Unboxing Default Argument Breaking Changes in 1 + 2 Data Science Libraries
João Eduardo Montandon, Luciana Lourdes Silva, Cristiano Politowski, Daniel Prates, Arthur de Brito Bonifácio, Ghizlane El Boussaidi
TL;DR
This work introduces Default Argument Breaking Changes (DABCs), a semantic form of API breakage arising when library default parameter values change. By examining Scikit-Learn, NumPy, and Pandas, the authors identify $93$ DABCs across eight major versions (Scikit-Learn) and across minor/patch releases (NumPy, Pandas), and estimate that these changes affect hundreds of thousands of client applications, with Scikit-Learn (~$35\%$) most impacted. The study combines manual inspection of versionchanged notes, a large-scale analysis of client notebooks, and a static matching pipeline to quantify how often clients rely on defaults and how vulnerable they are to DABCs.
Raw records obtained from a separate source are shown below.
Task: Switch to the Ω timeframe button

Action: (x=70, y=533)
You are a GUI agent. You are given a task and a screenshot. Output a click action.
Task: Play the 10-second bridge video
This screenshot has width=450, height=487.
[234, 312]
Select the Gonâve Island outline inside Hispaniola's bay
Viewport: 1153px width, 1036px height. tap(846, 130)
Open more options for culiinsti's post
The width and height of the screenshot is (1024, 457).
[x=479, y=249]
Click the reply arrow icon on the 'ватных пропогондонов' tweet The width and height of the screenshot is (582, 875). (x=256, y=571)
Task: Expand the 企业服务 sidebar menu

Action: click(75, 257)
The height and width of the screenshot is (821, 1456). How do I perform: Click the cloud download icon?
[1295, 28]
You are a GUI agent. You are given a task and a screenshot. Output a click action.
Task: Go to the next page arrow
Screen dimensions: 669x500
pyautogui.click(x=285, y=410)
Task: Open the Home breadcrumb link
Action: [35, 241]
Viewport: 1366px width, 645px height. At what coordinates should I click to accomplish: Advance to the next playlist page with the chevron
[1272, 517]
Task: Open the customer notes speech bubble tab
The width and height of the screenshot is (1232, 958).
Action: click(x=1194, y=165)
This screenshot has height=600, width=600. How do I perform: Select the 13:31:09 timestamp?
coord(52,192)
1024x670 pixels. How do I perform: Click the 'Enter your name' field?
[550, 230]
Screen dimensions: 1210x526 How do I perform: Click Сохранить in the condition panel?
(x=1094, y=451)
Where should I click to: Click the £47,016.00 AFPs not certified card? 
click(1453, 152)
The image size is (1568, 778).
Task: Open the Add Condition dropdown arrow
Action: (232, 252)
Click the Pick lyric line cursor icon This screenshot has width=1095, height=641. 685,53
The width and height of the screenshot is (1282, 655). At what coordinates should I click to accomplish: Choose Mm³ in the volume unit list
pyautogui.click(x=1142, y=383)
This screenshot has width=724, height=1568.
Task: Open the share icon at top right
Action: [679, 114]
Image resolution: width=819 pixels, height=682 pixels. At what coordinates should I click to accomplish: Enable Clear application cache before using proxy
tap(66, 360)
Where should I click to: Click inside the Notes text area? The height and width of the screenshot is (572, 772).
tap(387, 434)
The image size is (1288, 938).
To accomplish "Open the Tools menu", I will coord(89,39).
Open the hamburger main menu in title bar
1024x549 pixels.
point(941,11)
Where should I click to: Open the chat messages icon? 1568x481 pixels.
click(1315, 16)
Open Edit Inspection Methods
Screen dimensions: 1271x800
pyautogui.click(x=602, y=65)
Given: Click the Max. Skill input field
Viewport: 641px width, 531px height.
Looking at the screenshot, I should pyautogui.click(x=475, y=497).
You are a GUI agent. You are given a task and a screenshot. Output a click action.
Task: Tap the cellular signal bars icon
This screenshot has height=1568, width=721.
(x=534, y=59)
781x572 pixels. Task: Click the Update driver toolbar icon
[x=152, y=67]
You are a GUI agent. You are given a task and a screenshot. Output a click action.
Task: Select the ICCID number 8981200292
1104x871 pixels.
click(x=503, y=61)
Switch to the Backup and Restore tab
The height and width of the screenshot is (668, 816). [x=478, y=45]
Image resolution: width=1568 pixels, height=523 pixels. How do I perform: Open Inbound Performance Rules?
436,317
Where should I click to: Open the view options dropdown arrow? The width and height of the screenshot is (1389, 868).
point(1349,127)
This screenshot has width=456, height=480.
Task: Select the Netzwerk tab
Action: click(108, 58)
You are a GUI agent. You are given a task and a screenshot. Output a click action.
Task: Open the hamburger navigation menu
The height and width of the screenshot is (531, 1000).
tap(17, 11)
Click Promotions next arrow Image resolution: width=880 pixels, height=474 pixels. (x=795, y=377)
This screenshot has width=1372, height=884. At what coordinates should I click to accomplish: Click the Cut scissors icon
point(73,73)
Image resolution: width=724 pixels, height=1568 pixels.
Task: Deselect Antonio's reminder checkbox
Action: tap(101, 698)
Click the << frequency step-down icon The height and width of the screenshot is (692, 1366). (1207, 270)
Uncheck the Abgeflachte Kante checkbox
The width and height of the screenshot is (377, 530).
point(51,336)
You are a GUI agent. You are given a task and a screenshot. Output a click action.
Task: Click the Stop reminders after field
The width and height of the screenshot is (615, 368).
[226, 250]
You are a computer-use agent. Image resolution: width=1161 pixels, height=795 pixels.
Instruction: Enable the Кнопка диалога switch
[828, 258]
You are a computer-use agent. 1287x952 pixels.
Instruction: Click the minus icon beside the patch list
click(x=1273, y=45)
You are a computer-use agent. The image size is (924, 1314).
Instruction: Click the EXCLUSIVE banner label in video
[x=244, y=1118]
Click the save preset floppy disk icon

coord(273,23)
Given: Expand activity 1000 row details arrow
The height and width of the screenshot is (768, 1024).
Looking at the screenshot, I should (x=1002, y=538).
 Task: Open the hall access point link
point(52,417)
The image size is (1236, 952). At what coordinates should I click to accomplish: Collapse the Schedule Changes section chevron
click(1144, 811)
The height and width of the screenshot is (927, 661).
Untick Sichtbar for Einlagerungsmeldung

Extended analysis investigates why maintainers introduce DABCs (e.g., Maintainability, API Compatibility, Bug Fixing) and what effects DABCs have on clients (Aesthetics, Behavior, Performance, Refactoring), offering practical guidance for researchers, library maintainers, and users to mitigate these risks. The work emphasizes ripple effects of DABCs, advocates for more principled versioning, and provides a replication package to support broader investigation and tooling for detecting and managing such changes in data-science libraries.
Abstract
Data Science (DS) has become a cornerstone for modern software, enabling data-driven decisions to improve companies services. Following modern software development practices, data scientists use third-party libraries to support their tasks. As the APIs provided by these tools often require an extensive list of arguments to be set up, data scientists rely on default values to simplify their usage. It turns out that these default values can change over time, leading to a specific type of breaking change, defined as Default Argument Breaking Change (DABC). This work reveals 93 DABCs in three Python libraries frequently used in Data Science tasks -- Scikit Learn, NumPy, and Pandas -- studying their potential impact on more than 500K client applications. We find out that the occurrence of DABCs varies significantly depending on the library; 35% of Scikit Learn clients are affected, while only 0.13% of NumPy clients are impacted. The main reason for introducing DABCs is to enhance API maintainability, but they often change the function's behavior. We discuss the importance of managing DABCs in third-party DS libraries and provide insights for developers to mitigate the potential impact of these changes in their applications.